Contact: Lani Bartelt
Email:  lanigrg@yahoo.com

From Wikipedia this is the last paragraph of the story of the ship,the Warrington -

Last days Two days out of Norfolk, along the Florida coast, the two ships encountered heavy weather. In the afternoon, Warrington received word that she was steaming directly into a hurricane. Later that evening, the storm forced the destroyer to heave to while Hyades continued on her way alone. Keeping wind and sea on her port bow, Warrington rode relatively well through most of the night. Wind and seas, however, continued to build during the early morning hours of the 13th. Warrington began to lose headway and, as a result, started to ship water through the vents to her engineering spaces.

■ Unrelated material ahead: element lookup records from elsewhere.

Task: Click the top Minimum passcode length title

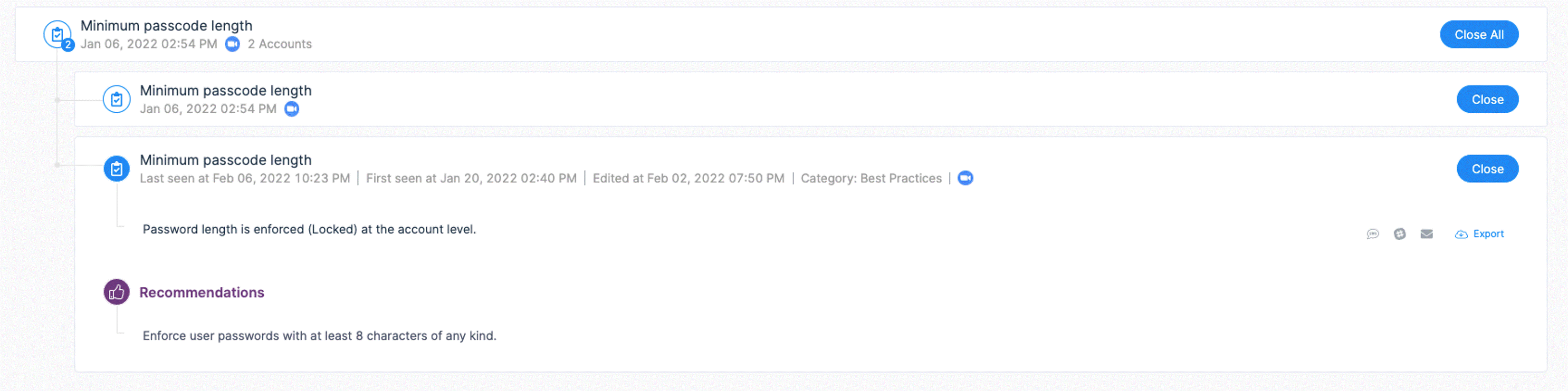Action: point(167,26)
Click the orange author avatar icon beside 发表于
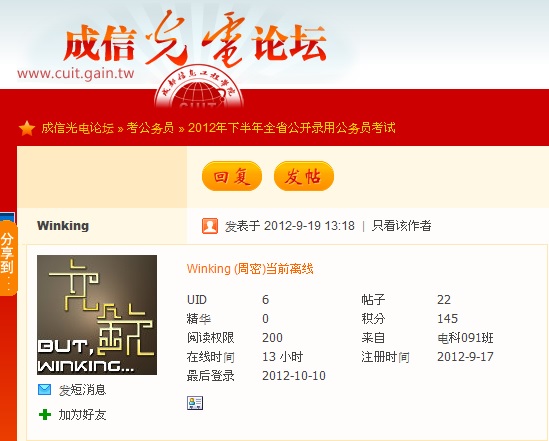 (x=210, y=226)
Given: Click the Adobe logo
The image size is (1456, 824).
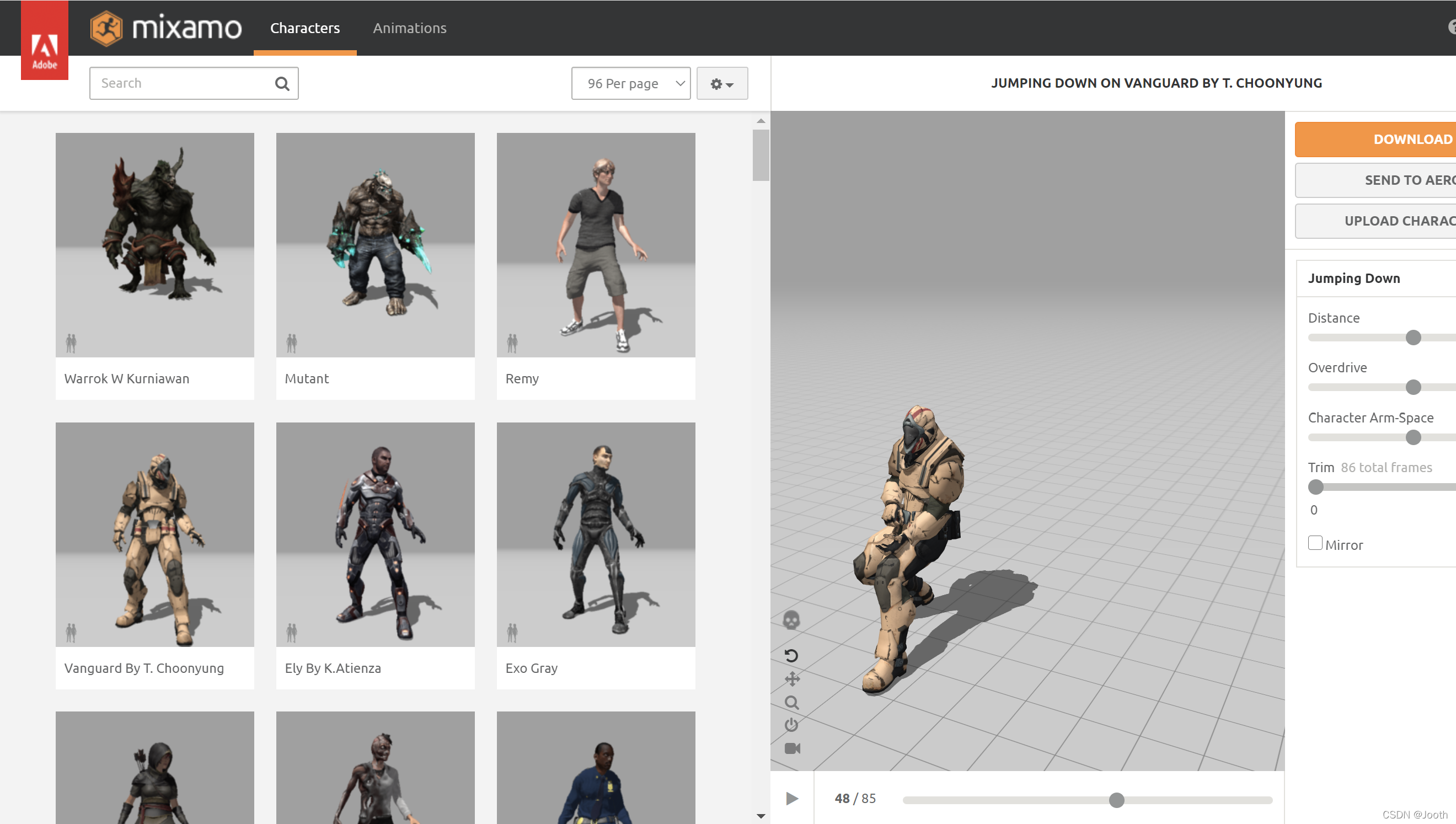Looking at the screenshot, I should 44,44.
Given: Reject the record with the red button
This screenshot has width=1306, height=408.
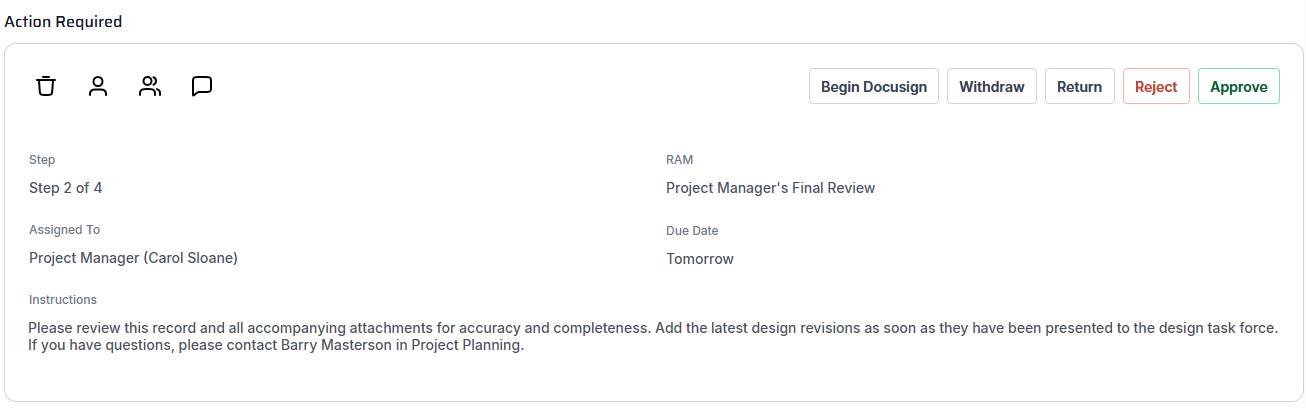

The water rushing into her vents caused a loss of electrical power which set off a chain reaction. Her main engines lost power, and her steering engine and mechanism went out. She wallowed there in the trough of the swells—continuing to ship water. She regained headway briefly and turned upwind, while her radiomen desperately, but fruitlessly, tried to raise Hyades. Finally, she resorted to a plain-language distress call to any ship or shore station. By noon on the 13th, it was apparent that Warrington's crewmen could not win the struggle to save their ship, and the order went out to prepare to abandon ship. By 1250, her crew had left Warrington; and she went down almost immediately. A prolonged search by Hyades, Frost (DE-144), Huse (DE-145), Inch (DE-146), Snowden (DE-246), Swasey (DE-248), Woodson (DE-359), Johnnie Hutchins (DE-360), ATR-9, and ATR-62 rescued only 5 officers and 68 men of the destroyer's 20 officers and 301 men. Warrington's name was struck from the Navy list on 23 September 1944.